_PROBLEM TO WORK ON:_ All that is needed is the number of lines in the records that contain the word "column", stated without anything else.

_Collected data entries:_
- - -

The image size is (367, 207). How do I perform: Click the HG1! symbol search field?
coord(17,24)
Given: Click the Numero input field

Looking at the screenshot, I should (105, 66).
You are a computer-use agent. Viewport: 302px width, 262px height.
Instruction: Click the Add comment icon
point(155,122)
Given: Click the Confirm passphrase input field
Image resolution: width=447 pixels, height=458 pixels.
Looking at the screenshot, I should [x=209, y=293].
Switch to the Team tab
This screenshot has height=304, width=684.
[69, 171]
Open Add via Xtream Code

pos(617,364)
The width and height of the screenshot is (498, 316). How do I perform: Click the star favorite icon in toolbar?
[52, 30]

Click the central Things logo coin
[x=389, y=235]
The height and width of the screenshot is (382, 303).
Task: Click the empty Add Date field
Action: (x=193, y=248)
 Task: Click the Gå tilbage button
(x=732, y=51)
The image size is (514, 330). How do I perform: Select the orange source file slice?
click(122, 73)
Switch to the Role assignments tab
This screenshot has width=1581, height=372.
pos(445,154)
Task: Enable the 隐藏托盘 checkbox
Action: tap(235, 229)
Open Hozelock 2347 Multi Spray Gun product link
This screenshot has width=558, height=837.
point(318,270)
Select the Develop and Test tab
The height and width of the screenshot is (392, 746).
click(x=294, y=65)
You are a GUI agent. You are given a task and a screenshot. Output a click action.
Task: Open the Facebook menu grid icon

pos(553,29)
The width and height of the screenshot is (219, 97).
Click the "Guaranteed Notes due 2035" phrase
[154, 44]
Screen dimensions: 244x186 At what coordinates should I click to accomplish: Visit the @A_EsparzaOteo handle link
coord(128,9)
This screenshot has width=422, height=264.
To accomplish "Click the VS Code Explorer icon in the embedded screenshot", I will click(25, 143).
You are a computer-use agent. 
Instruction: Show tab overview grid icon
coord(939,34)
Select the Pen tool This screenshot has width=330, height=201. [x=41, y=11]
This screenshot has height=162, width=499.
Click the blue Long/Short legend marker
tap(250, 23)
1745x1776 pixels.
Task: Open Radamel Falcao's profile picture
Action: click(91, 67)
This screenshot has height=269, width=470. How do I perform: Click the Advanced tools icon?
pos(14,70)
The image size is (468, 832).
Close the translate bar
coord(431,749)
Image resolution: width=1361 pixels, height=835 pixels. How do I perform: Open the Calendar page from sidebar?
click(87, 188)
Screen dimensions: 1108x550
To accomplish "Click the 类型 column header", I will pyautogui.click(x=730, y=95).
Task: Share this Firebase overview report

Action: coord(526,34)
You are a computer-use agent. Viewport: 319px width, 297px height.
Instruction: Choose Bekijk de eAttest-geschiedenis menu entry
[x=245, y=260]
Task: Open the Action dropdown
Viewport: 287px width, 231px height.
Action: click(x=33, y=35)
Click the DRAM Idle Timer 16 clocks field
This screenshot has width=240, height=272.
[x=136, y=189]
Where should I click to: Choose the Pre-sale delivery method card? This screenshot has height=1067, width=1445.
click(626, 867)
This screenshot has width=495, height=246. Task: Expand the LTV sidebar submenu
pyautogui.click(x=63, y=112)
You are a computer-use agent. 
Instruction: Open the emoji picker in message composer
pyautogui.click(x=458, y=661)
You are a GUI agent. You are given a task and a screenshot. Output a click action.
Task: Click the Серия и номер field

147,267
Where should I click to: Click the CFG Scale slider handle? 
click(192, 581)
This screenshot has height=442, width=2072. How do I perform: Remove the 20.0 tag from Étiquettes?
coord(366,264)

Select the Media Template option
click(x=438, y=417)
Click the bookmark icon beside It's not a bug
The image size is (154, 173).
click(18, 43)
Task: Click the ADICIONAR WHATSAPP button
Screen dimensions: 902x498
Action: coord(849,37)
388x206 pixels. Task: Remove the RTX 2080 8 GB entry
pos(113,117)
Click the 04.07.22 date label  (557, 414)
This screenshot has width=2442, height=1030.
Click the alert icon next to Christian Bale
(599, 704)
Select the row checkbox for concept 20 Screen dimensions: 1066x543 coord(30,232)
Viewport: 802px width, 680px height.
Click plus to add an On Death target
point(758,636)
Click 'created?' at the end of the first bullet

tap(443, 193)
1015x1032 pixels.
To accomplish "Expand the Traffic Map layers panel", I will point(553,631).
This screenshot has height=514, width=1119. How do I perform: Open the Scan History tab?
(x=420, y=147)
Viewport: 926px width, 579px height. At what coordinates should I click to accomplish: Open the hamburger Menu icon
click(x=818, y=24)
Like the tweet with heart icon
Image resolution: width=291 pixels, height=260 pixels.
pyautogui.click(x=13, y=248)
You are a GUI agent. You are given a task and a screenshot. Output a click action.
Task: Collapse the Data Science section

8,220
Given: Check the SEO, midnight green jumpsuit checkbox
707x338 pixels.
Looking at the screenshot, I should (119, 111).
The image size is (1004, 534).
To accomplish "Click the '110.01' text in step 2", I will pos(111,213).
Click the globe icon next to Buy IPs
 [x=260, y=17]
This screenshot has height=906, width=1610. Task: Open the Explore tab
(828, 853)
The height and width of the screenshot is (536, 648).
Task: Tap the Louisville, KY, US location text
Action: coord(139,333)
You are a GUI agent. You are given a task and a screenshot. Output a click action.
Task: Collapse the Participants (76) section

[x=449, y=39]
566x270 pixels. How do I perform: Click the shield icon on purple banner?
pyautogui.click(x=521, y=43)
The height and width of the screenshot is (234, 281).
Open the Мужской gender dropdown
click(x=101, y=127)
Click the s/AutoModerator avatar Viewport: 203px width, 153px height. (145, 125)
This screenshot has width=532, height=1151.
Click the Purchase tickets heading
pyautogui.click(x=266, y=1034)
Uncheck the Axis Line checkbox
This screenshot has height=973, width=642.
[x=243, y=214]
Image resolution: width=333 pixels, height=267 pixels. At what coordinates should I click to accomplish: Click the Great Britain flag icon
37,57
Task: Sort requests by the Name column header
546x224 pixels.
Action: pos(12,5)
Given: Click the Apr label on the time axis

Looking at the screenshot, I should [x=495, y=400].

- - -

_YOUR SOLUTION:_ 2